### Required action A
Please translate this sentence from the passage on existential therapy below into Spanish: "It focuses on understanding the client's experience of Being-in-the-world, rather than diagnosing symptoms."
### Required action B
Based on the passage on existential therapy below, decide whether each statement agrees with it. Answer yes or no for each, and quote the words that decide it. (i) Otto Rank considered himself an existential therapist. (ii) Ludwig Binswanger and Medard Boss were Swiss psychiatrists. (iii) Rollo May published Existence: A New Dimension in Psychiatry and Psychology in 1953.
### Required action C
Carry on the passage on existential therapy below from where it stops.

### Text shown

In addition to philosophers, existential psychology was influenced by many writers whose work touched on existential themes, such as Fyodor Dostoevsky, Leo Tolstoy, Franz Kafka, Rainer Maria Rilke, and Henrik Ibsen.

==Existentialism and therapy==
Throughout the 20th century, psychotherapists began incorporating both the themes of existentialism as well as the phenomenological methods of describing experience into their therapeutic practice: Otto Rank (1884–1939) was an Austrian psychoanalyst who broke with Freud in the mid-1920s. He did not consider himself an existential therapist, but his ideas revolving the concept of "will" as a factor in human motivation, as well as the fear of death and the fear of living authentically would pave the foundation for later writers. Throughout the 1930s and 1940s, the Swiss psychiatrists Ludwig Binswanger and Medard Boss each developed a form of psychotherapy known as Daseinsanalysis. Daseinsanalysis merges Freudian psychoanalysis with the existential phenomenology of Martin Heidegger, particularly his concept of Dasein ("being"). It focuses on understanding the client's experience of Being-in-the-world, rather than diagnosing symptoms.

In America, topics in existential therapy were first touched on by Rollo May in his works The Meaning of Anxiety (1950) and Man’s Search for Himself (1953). In 1958, he published Existence: A New Dimension in Psychiatry and Psychology, a collection of essays by May and others that - in addition to providing the first English translations of Binswanger's work - was the first major text to introduce existential therapy to an American audience. During the 1950s and 60s, May worked closely with Paul Tillich and James Bugental to help develop a uniquely American strand of existential-humanistic therapy. May also worked closely with Carl Rogers and Abraham Maslow, founders of the humanistic psychology movement. As such, existential therapy in America became closely associated with humanistic psychology and the principles of Rogers's person-centered therapy, particularly on its emphasis on an empathetic, relational therapeutic relationship as a vehicle for personal growth.

### Dataset section
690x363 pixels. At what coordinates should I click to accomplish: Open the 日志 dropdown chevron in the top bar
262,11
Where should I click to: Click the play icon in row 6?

### Written response A
Se centra en comprender la experiencia del cliente del Ser-en-el-mundo, en lugar de diagnosticar síntomas.

### Written response B
(i) No: "He did not consider himself an existential therapist"
(ii) Yes: "the Swiss psychiatrists Ludwig Binswanger and Medard Boss"
(iii) No: "In 1958, he published Existence: A New Dimension in Psychiatry and Psychology"

### Written response C
Meanwhile, Viktor Frankl (1905–1997) authored the best-selling work Man's Search for Meaning (1946), which created a unique branch of existential therapy known as Logotherapy. Logotherapy is premised on the idea that the primary motivation of individuals is to find meaning in life. Man's Search for Meaning was a worldwide bestseller, selling more than 16 million copies and translated into more than 50 languages. In the United Kingdom, the psychiatrist R.D. Laing became a central figure of the anti-psychiatry movement that emerged in the 60s. Laing was inspired by the European existential-phenomenological tradition and the psychiatrist Karl Jaspers, rejecting the medical model and emphasized a style of therapy that attempted to understand the client's subjective world before attempting any explanation or treatment. In his groundbreaking work The Divided Self (1960), he argued that conditions such as schizophrenia were not medical brain disorders but existential crises of the self, often rooted in interpersonal alienation and social "double binds".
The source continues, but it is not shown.